## PAGE EXTRACT
* * * *

TEHRAN — Jalal Shahpasand, a tall, husky restaurateur, waited until after dinner and the chaperons had gone off to watch television. After courting "the lovely Jila" for a year, he was ready. So he took her hand and softly asked, "Will you marry me?" Jila nodded.
Javad Goudarzi, a handsome plastics worker with a thick mustache, chose the traditional route to marriage: family arrangement. When he met 19-year-old Theahereh the first time, he decided that she was the girl for him. A week later, the proposal was relayed from his parents to her aunt and then to Theahereh. Back through the same route, she accepted.
And so the two couples ended up in a whitewashed health clinic classroom last week, waiting for something even more important in Iran than a marriage license: a slip certifying that they had passed the nation's family planning course.
No one gets married without it.
The course is just one aspect of an ambitious campaign to stop what had become one of the world's biggest population surges--one that had almost doubled the number of Iranians since the 1979 Islamic Revolution, from 34 million to 63 million today.
The numbers shot up after the new religious government in the late '70s urged Iranian women to breed an Islamic generation. Aided by a lowering of the marriage age to 9, they more than complied.
By the early 1980s, the population growth rate had reached 3.2%, according to Iran's Health Ministry. International agencies pegged the rate at up to 3.9%, among the world's highest. The U.S. rate is 0.9%.
Either way, the government--aware of the costs of such a large population--is spending millions of dollars a generation later to reverse the trend.
It seems to be working. When the instructor asked how many children each couple plans to have, Jalal and Jila, who together have seven siblings, said, "One." Javad and Theahereh, who have 13 siblings, said, "Two."
Nationwide, the population growth rate is now down to 1.41%, Iran says. And the fertility rate has dropped to such a staggering degree that wary demographic experts are helping to expand the database and sampling techniques.
Country's Campaign Wins Global Praise
Nonetheless, Iran's campaign has won worldwide praise. Population groups cite it as a model for developing nations and the Islamic bloc. And Washington-based Population Action International bestowed its highest commendation on Iran's program.
Its strength may be its imaginative initiatives.
Abbas Farsi, a diminutive truck driver with the first strands of silver in his hair, showed up early at the "No-Scalpel Vasectomy" clinic in south Tehran last week for the 10-minute procedure--and the 30-minute video showing a vasectomy and answering the most-asked questions, plus personal counseling.
"We have two children, and we want to give them a good education, so it was time to make sure we didn't have any more," he said.
Farsi's procedure was one of about 3,500 annually at the facility, which in turn is one of dozens of permanent and mobile clinics in Iran. All are free.

* * * *

## RAW DATA
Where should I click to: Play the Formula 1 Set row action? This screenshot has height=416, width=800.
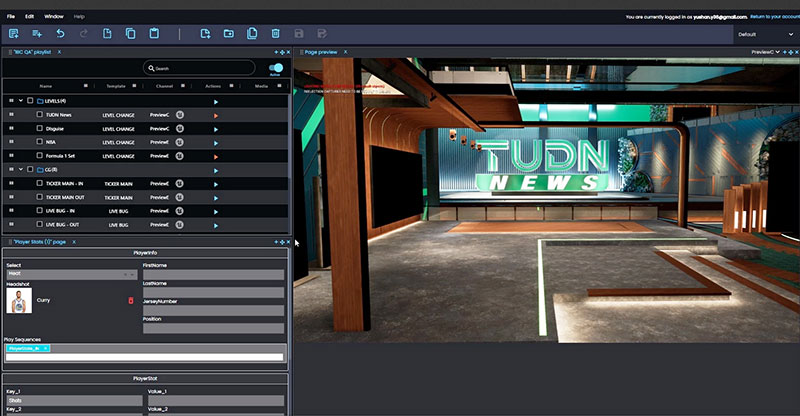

* * * *

## PROBLEMS AND TASKS
1. Decide whether each statement below agrees with the article above on Iran's family planning campaign. For each, answer yes or no and quote the deciding words of the article.
(a) Iran's population nearly doubled after the 1979 Islamic Revolution.
(b) Patients at the vasectomy clinic pay for the procedure.
(c) Javad and Theahereh told the instructor they plan to have one child.
2. Pick up the article above on Iran's family planning campaign after its final sentence, and continue writing it.

## PER-TASK ANSWERS
1.
(a) Yes: "had almost doubled the number of Iranians since the 1979 Islamic Revolution, from 34 million to 63 million today."
(b) No: "All are free."
(c) No: "Javad and Theahereh, who have 13 siblings, said, "Two.""

2.
In fact, from Norplant to condoms, IUDs to the pill, and including both male and female sterilization, birth-control products are free to all takers in another aspect of Iran's program.
In the process, sex has come off the list of taboo subjects in the Islamic Republic.
In health rooms set up in all factories, in schoolrooms, in mosques during Population Week in July, in widespread media coverage and in a blanket advertising campaign that includes billboards and water towers, family planning is widely discussed.
The ruling clerics have even issued fatwas, or religious edicts, approving it.
Among them is one from Iran's supreme leader, the Ayatollah Ali Khamenei.
"When wisdom dictates that you do not need more children," he proclaimed, "a vasectomy is permissible."
Theahereh's father, who escorted the young couple to the class, volunteered that he had a vasectomy in 1996. At the clinic, where a green line was originally painted from the front door to the vasectomy counseling room so embarrassed men would not have to ask directions, several men discussed their sex lives without hesitation.
"Vasectomy is much better than withdrawal," said Mohsen Rezaie, a 29-year-old bus company employee and father of two who had come in for a checkup. "And it's improved rather than hurt our relations, as I feared."
Chief surgeon Fereidoun Forouhary added: "It liberates sex life.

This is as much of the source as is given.